◆ GOAL OF THE EXERCISE: Reproduce the passage on the G20 and global vaccination word for word, everything from "COVID’s rampant spread" down to "for popular goods).".

*** Opening EXTRACT ***

With COVID death rates soaring in parts of Southeast Asia, Latin America, the Caribbean, and Eastern Europe, the G20’s half-hearted humanitarianism is plainly a moral failure. But it is also a betrayal of the rich world’s own enlightened self-interest. The same IMF report that put the price of a comprehensive global vaccination drive at $50 billion also estimated that such a drive would yield $9 trillion worth of benefits by 2025, with “over 40 percent of this gain going to advanced economies as stronger recoveries in the rest of the world raises demand for their goods, and through stronger confidence effects at home as the pandemic ends durably.” The report goes on to note that this gain would translate into an extra $1 trillion in tax revenue for advanced economies, “which means that funding this proposal may possibly be the highest-return public investment ever.”
The G20 didn’t take the IMF up on that offer. Now we’re living in the counterfactual.
COVID’s rampant spread in under-vaccinated, low and middle-income countries is giving the virus ample opportunity to produce more menacing variants (as it did with Delta in India in late 2020). At the same time, dire public health conditions in the developing world are taking a toll on economic conditions in the wealthy one. As Bloomberg reported this week, Delta’s resurgence is depressing global growth, while pandemic-induced factory closures in Southeast Asia are further disrupting global supply chains. Together, these developments could revive “stagflation”: the simultaneous occurrence of weak demand (as public health problems limit hiring and investment) and high prices (as production delays yield a scarcity of critical inputs for popular goods).

*** Closing EXTRACT ***
*** Opening SUPPLIED INFORMATION ***

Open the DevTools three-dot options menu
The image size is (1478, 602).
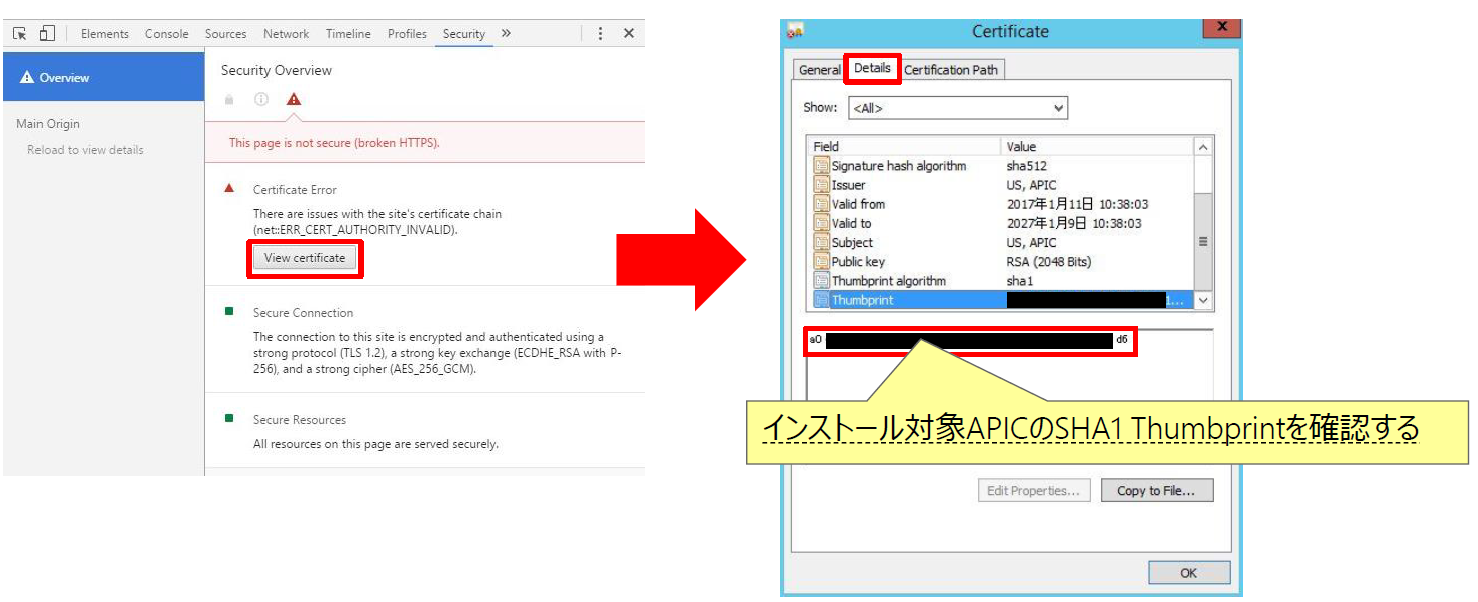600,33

*** Closing SUPPLIED INFORMATION ***
*** Opening SUPPLIED INFORMATION ***

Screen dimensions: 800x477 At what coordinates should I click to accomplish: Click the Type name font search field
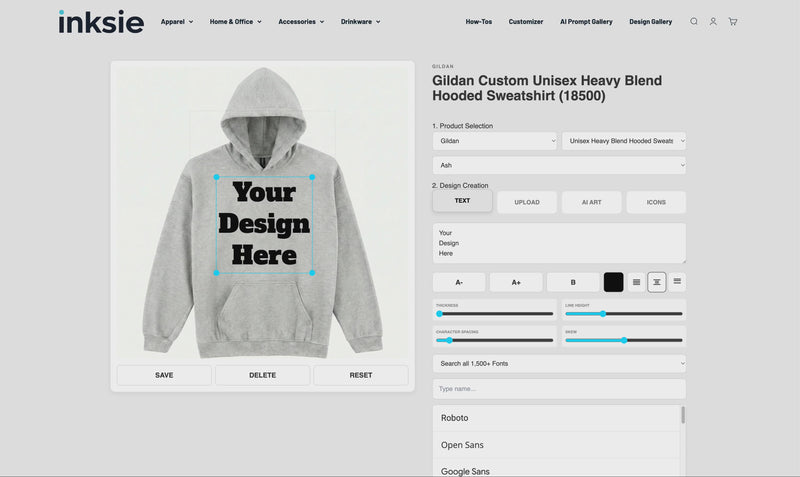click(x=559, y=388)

*** Closing SUPPLIED INFORMATION ***

◆ RESPONSE TO THE EXERCISE:
COVID’s rampant spread in under-vaccinated, low and middle-income countries is giving the virus ample opportunity to produce more menacing variants (as it did with Delta in India in late 2020). At the same time, dire public health conditions in the developing world are taking a toll on economic conditions in the wealthy one. As Bloomberg reported this week, Delta’s resurgence is depressing global growth, while pandemic-induced factory closures in Southeast Asia are further disrupting global supply chains. Together, these developments could revive “stagflation”: the simultaneous occurrence of weak demand (as public health problems limit hiring and investment) and high prices (as production delays yield a scarcity of critical inputs for popular goods).